WPA2 - Newer Stronger Authentication

These hacks into WEP and WPA have all been realized because of the manner in which the RC4 algorithm was setup. Clearly something newer and safer needed to be developed. That has become known as WPA2, which used the newer Advanced Encryption Standard (AES) algorithm. So far, no hacks have been found against WPA2.

The only problem you might have implementing WPA2 comes from the fact that not all wireless cards support WPA2. Everything produced during 2008 or later does support WPA2, but this could easily become a problem when you try to roll out WPA2 on a fleet of machines, some purchased before 2008.

WEP and WPA Flaws

WEP's flaws fall into three general areas:

Key Management Issues
Shared Keys for All Users
Insecure implementation of RC4

WEP does not deal handle key management at all. Either the WEP key must be manually given to end users or distributed with some other authentication method. WEP is a shared key system, so that the Wireless Access Point (WAP) uses the same key as all the clients, and the clients also share the same key with each other. To learn this key, a cracker would only have to compromise the key from a single user.

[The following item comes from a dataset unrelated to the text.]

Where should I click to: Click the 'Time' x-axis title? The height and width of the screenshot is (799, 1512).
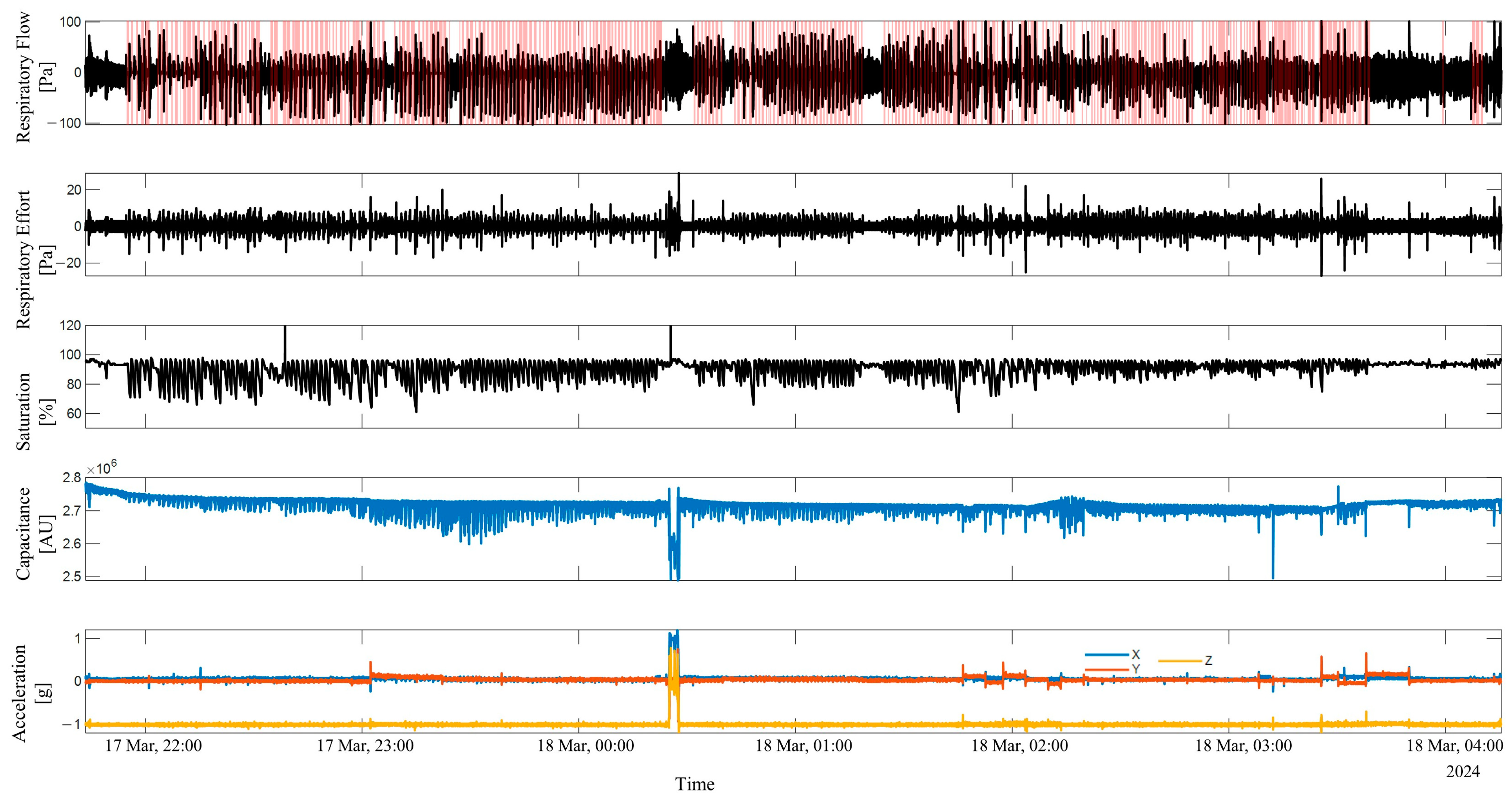click(694, 784)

If enough wireless traffic can be intercepted, then WEP's encryption key can be found out by a brute force attack in a few hours.

Normally, when you add a single bit to an encryption key's length, you double the number of keys, which would require twice as long to crack the key using a brute force method. The WEP implementation is such that RC4's key strength only grows linearly and not exponentially with increased key length. Thus the longer, 104-bit key doesn’t provide any significant protection over a original 40-bit key when faced against a determined hacker. As might be expected, wireless hackers have been busy and now we have WEPCrack to facilitate the cracking process.

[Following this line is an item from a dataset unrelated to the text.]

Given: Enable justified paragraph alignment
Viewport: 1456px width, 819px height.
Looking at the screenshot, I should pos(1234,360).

WPA and WPA2 can be used in two modes,

Personal -- all users share a single password.
Enterprise -- for larger installations, that have a Radius server that will support WPA, since each user to login with their own username and password.

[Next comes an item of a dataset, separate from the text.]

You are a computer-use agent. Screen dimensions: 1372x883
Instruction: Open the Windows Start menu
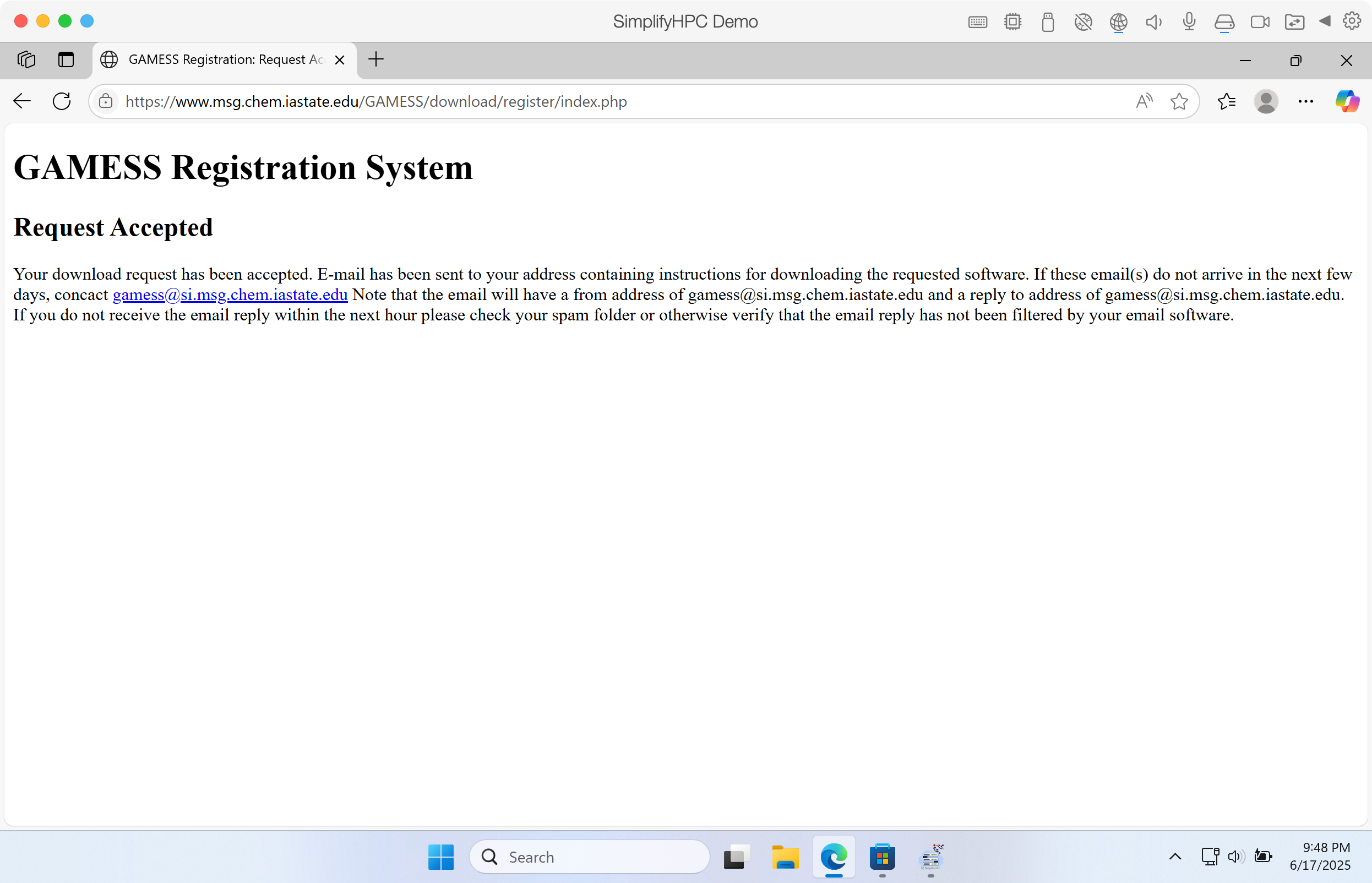point(440,857)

Generally small installations use the first approach with WPA in "personal" mode, and larger ones the second approach. Another possible approach for larger installations would be to use WPA in "enterprise" mode. Using "WPA Enterprise Mode" requires significant user support, since because WPA in enterprise mode requires all of your users to have 802.1x supplicant software on their systems and know how to use it.

A few installations use MAC address checks for access control and end to end encryption for privacy. While this probably meets some requirements for good Wireless Security, it runs into problems with managing managing MAC addresses on lots of different systems. Thus, to get good Wireless Security, use one of the two approaches listed above.

WPA and WEP provide both access control and privacy. Privacy comes from the encryption. Access control comes from the fact that someone must know the password to use your network.

For this reason, for small networks, using WPA is enough to meet the requirements of the Wireless policy. However you will still want to make sure that any services that use a password or other private information use SSL or some other type of end to end encryption.

Each user's system must have special software to let the user login to the network. This software is referred to as an "802.1x supplicant".
The access point must support WPA enterprise mode. The access point is configured to talk to a RADIUS server, which is a central server that actually checks the password.
You must have a RADIUS server that supports WPA enterprise mode. While the RADIUS server may have its own list of usernames and passwords, it would be more common for it to talk to an LDAP or Active Directory server, so that users login to the network with the same password that they use for other services.

Choosing a good password

It is critical to use a good password. There are attacks against WPA that will break your security if your password uses words or any other well-known sequences. WPA allows passwords as long as 63 characters. We strongly recommend using a long random password, or at the very least a long phrase (at least 20 characters, but preferably longer). The phrase should not be taken from any web site or published work. Most software saves the password, so you only need to type it once on each system.